As days and moments flew past me in a whirlwind of desperation, I noticed the beginning stages of my admiration being returned. I noticed it with each stolen gaze, with each brush of her fingers against mine, with each intake of breath she snatched if I moved slightly closer. When together, we drifted closer like magnets, unable to cease the involuntary pull of our bodies toward each other. I would occasionally press my fingers into her shoulder, her back, for no other reason other than the feeling of sparks crackling within my veins. Within those months, there was no one else at her estate, giving her a sense of freedom I had all too often taken for granted.

We took a long walk along the shore early one Sunday morning. The sun had not yet risen, but sunlight was no longer a necessity when the illumination of both our hearts glowed bright enough. Something felt particularly charged between the two of us, like our relationship was at a turning point that neither of us could ignore. I am nothing if not a bold woman, and so I slowly inched toward her, only a breath away. For a few moments, she said and did nothing, gazing at my face with her bottomless ocean eyes. The wait felt like a sharp wound, but it was an agony I could have endured for a lifetime. Finally, she closed her eyes and leaned forward, our lips brushing ever so slightly. Our kiss, slow and languid, reminded me of the myth of Orpheus and Eurydice I had happened upon while traveling in Greece. Orpheus, enthralled by his love for Eurydice, chose to glance at her and wallow within her beauty, which cost her a life on Earth.
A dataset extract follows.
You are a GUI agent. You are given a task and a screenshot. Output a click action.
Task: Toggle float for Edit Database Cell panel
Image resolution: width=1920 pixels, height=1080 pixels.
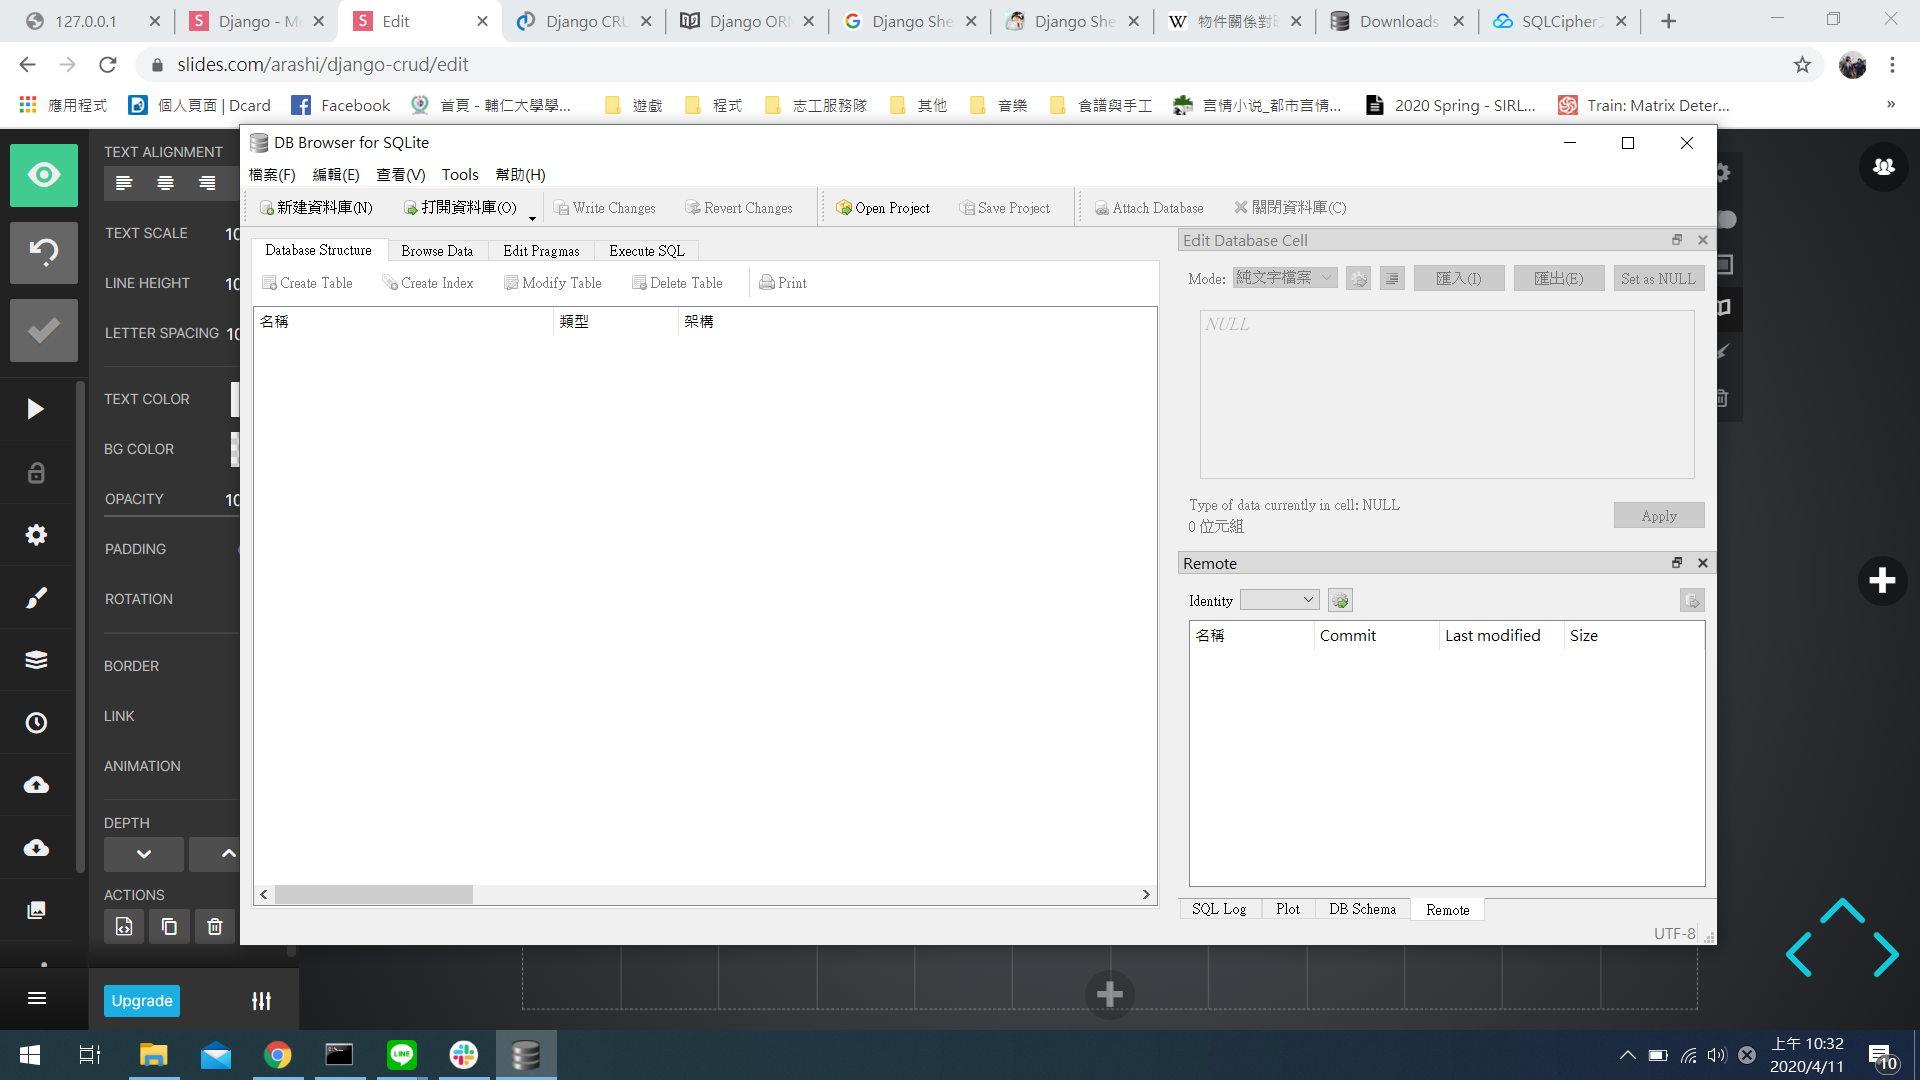1677,240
I knew that Lilah and I were going to end like that myth, but I was not sure who was going to take the fatal look.

The remainder of our nights were spent gazing upon the fireplace, the air filled with words of intellect and politics. Lilah and I existed within a time where our views of the world could not be shared. Her house acted as a utopia, where two women expressed their intelligence and love, things that had been bottled up inside of us forever. We were going to have to contain these expressions of intellect eventually, but we still had a few weeks left. We had time.

Time, however, is nothing but a construct when you are in love. The days and nights melt into each other like hot wax, burning white hot until it inevitably fades into embers. Our time was over before I ever fully realized the inevitability of my departure. In our final days, I drifted through the halls like a madwoman. Every moment I spent with her, she seemed to slip a portion of herself under my skin. At first, the pieces of her seemed to glow within my blood, and I could see their soft light inside my body with every glance in the mirror. But eventually, the days grew long and the nights colder, and I felt every piece of her fester up inside of myself until I could not recognize my reflection. I still loved her, loved her deeply, but I knew I could not bear to love her with our souls so intertwined, when I was becoming her instead of admiring from afar. And I knew I had to leave.  For weeks that felt like seconds, we had been performing a waltz in the midst of a bonfire. The flames were bound to consume us.  

In the present, I grab my quill and ink from the night table, stopping for a moment to steal one last glance at her figure. I struggle to believe that my love for her once felt like a warm embrace; now, it feels more like a noose. Suddenly, I realize that I am assuming the role of Orpheus in our myth. Leaving our seclusion, I have chosen to make one last look at her to commit her to memory. As I tread away from the house and onto the shore, I pray that she is not going to vanish behind me.

The author's comments:

I was inspired to write a story where two women were passionately in love within a time period that their love could not be celebrated. Lilah and the narrator bask in a utopian world where the two of them are able to be together, but the chains of time are bound to restrain them at some point.